After graduation, Roquemore, the fun-raising musician turned actor, set his sights on Hollywood, hitchhiking cross-country with his girlfriend.  They broke up on the way but finished the trip in San Francisco, after which he took a bus to LA. He found regular work at a restaurant where the staff was all musicians and delivered innovative entertainment alongside the burgers. It was a good living that supported his forays into movie and TV work.  For two seasons, he was the harmonica player on a series called “The Magnificent Seven.” He met and married a California girl, but found he couldn’t make himself fit into the cutthroat Hollywood scene. They ended up with a horse farm in Malibu.

Thirty years passed, and Roquemore’s widowed dad Jack, the longtime Mansfield mayor, was in declining health on the family farm that dated back to a 1784 land grant from the Georgia colony. His wife voted to relocate their hay and horse venture, and so Johnny Roquemore came back to Georgia in 2002, having never intended to return. His dad died in 2003.  

“It was a culture shock to return to Mansfield,” he said, “and for the first six months I had some anxiety and stress.  Now I’ve come to appreciate it.”  That is, until the Georgia Transmission Corporation proposed a high powered electric line through Mansfield threatening to cut directly across his 80-acre farm. The singer/songwriter, farmer and horseman now is becoming an expert on legal issues and negotiation. He’s even gotten a song out of it called “Sticks and Bricks.”

Almost anything can become a song in Johnny Roquemore’s mind.

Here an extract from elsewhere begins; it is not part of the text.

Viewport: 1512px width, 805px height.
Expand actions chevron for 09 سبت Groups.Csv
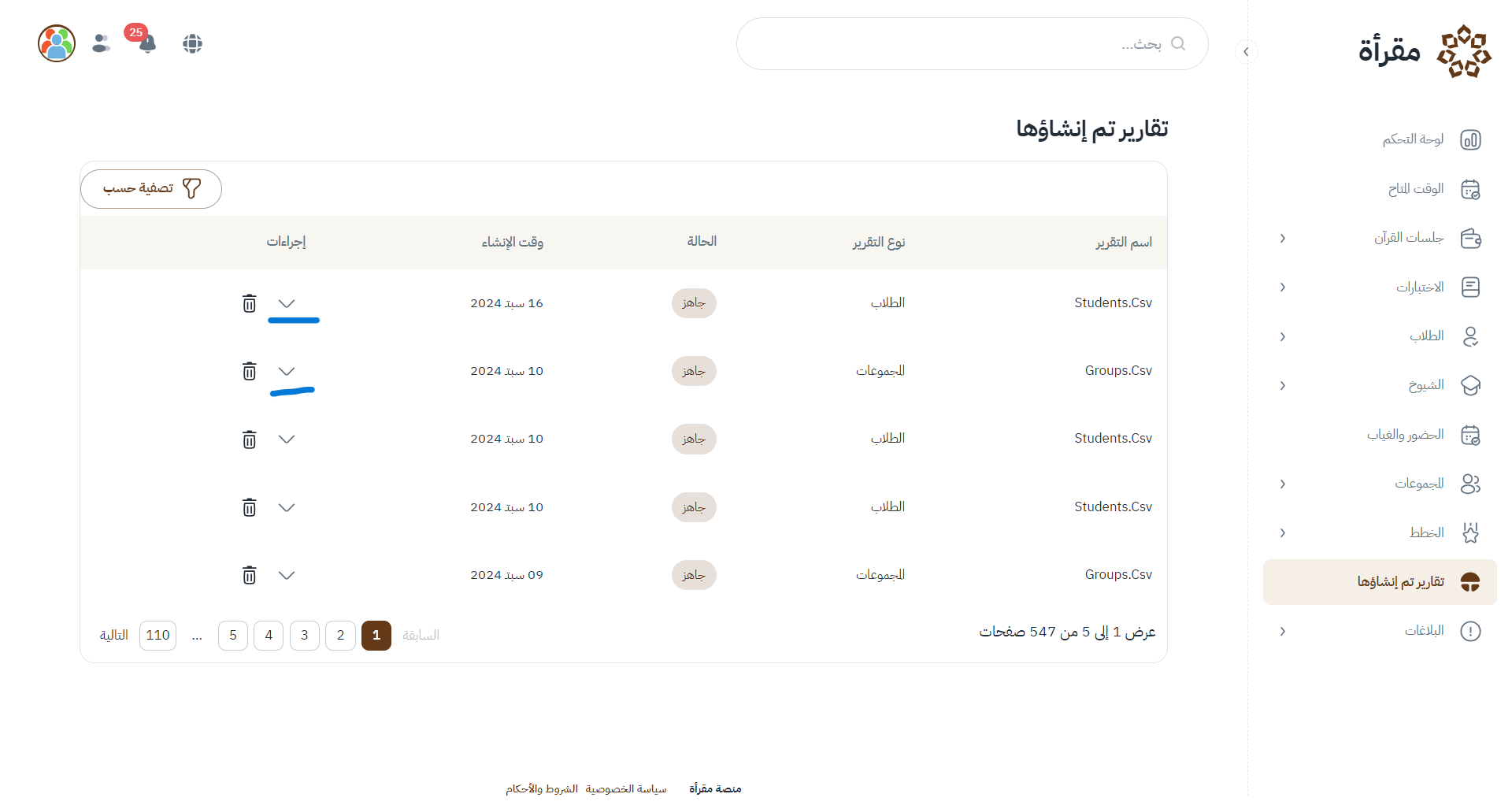pos(287,575)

He laughed and said, “The question I hear most is, ‘Are you going to use that?’” He’s “on” all the time, looking for the next phrase or situation that might lend itself to musical interpretation. “I don’t think like everybody else,” he laughed.  A subject like final wishes won’t be maudlin in Roquemore’s hands, but instead a little bit irreverent and boisterous.  “Everything needs a little levity.”

His latest CD is named “Hub Junction,” in homage to what was once billed as the world’s largest rural bus station at the crossroads of highways 11 and 278. On it is the song “Largest Bus Stop,” a place where people “get on buses and never come back,” where they “bought tickets for their destiny.”  That was Roquemore at one time: “If I could just get away from here,” he recalled.

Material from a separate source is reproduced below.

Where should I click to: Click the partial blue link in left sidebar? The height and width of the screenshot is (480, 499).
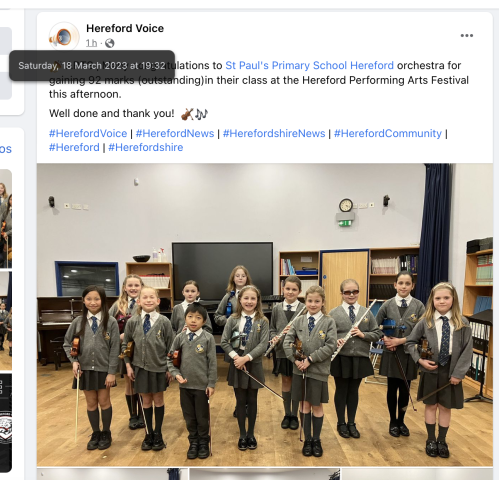click(x=6, y=149)
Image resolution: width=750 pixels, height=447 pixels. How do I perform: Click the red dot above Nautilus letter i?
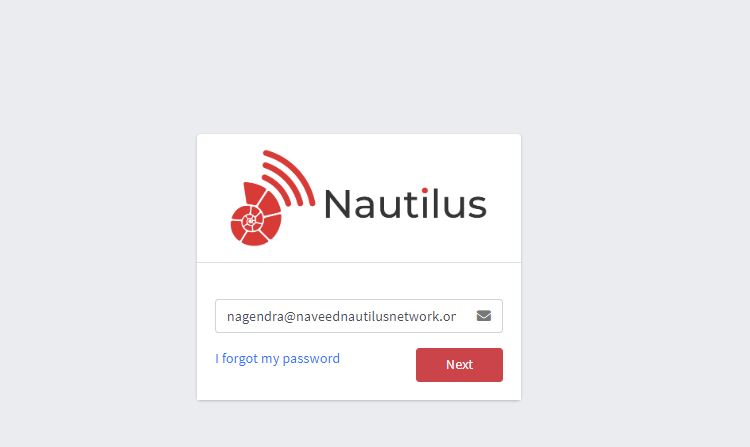pos(424,191)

The same CD boasts a tune called “Ruby Tuesday,” from an experience at the restaurant by that name in Tifton. “There I was, a 60-year-old man, and there she was, a waitress all of 22 years old, doing all those things a waitress will do to make you feel special,” he remembers.  “My banjo player John Nipper said, ‘She knows how to make the old men smile,’ and that became a line in the song I wrote about this young girl.  The sad part was that even though I’m 60 years old, I’m still looking at life through the eyes of an 18-year-old.  I thought when I grew up, I’d be somebody else, but I’m not!  That longing for youth is something everybody shares equally.”

Roquemore knows a few other things at his age, including the fact that he has less time to live than what he’s lived before and that he’s not going to change the world at this point. In the liner notes for the CD “Malibu Holiday,” he writes, “Age has a way of making everything so much more important.” In the song “Guy With a Guitar,” he says he “used to sing about hopes and dreams, now I sing about the past.”  

In the same song, he says he’s “done everything I ever wanted to do.”  Johnny Roquemore’s a spiritual man but not in the way of organized religion.  He’s a seeker who believes each of us can manifest exactly the kind of life we want if only we can describe specifically what it should look like. “Too many people just blindly follow whatever is put before them,” he said.   “But anyone can have the life they want if they know exactly what they want. I’ve done it.”

 

Barbara Morgan is a Covington resident with a background in newspaper journalism, state government and politics.